Seeing Voices: Using Light to Restore and Preserve Early Recorded Sound

Dr. Carl Haber is an experimental physicist at the Lawrence Berkeley National Laboratory at the University of California, Berkeley who has developed innovative technologies for the non-invasive capture and digitization of sound from fragile, damaged, or obsolete recording media (including early 20th century wax cylinder recordings of Indigenous languages that are now critically endangered or no longer spoken). These techniques, based on non-contact optical metrology and data analysis, have contributed immensely to preserving sound recordings of inestimable value to our cultural heritage that otherwise are in danger of being lost forever. In recognition of the extraordinary originality and value of this work, Dr. Haber was awarded a MacArthur Fellowship in 2013.

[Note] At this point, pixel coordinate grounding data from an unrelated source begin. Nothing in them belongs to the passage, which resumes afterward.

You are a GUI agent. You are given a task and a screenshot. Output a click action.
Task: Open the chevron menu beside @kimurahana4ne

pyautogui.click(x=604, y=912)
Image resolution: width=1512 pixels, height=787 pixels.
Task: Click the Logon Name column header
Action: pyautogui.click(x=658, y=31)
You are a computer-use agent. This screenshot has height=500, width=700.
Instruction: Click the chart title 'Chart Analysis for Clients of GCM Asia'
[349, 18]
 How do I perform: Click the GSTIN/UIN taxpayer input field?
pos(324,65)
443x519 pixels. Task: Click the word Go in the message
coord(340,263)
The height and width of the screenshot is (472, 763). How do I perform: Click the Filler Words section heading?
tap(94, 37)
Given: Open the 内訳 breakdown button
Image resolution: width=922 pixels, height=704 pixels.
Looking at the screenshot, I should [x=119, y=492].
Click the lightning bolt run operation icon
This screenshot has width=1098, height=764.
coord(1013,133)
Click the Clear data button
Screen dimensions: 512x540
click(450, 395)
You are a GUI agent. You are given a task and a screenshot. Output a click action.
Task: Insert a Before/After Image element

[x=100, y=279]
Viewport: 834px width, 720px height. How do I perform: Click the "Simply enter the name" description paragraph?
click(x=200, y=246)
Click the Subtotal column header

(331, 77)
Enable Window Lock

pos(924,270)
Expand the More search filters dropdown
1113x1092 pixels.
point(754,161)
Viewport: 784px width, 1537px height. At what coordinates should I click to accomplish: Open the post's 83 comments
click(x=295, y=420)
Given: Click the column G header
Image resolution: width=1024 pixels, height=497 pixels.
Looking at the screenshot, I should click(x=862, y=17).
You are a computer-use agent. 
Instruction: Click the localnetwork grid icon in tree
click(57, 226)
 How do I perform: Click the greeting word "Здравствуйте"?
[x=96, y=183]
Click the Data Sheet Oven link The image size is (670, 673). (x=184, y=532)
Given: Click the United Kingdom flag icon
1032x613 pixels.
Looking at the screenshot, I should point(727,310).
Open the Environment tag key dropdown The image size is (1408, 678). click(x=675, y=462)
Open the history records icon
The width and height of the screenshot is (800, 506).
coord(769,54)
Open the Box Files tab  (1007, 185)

In his lecture, entitled “Seeing Voices: Using Light to Restore and Preserve Early Recorded Sound”, Dr. Haber will discuss the characteristics of early sound recordings and the use of this new technology as applied to a number of notable collections: field recordings of Native Americans and Canadians from the early 20th Century, the experimental sound recordings of Alexander Graham Bell, from the 1880’s, and ethnographic recordings collected by Milman Parry in Yugoslavia in 1930, which led to the oral-formulaic theory of epic poetry.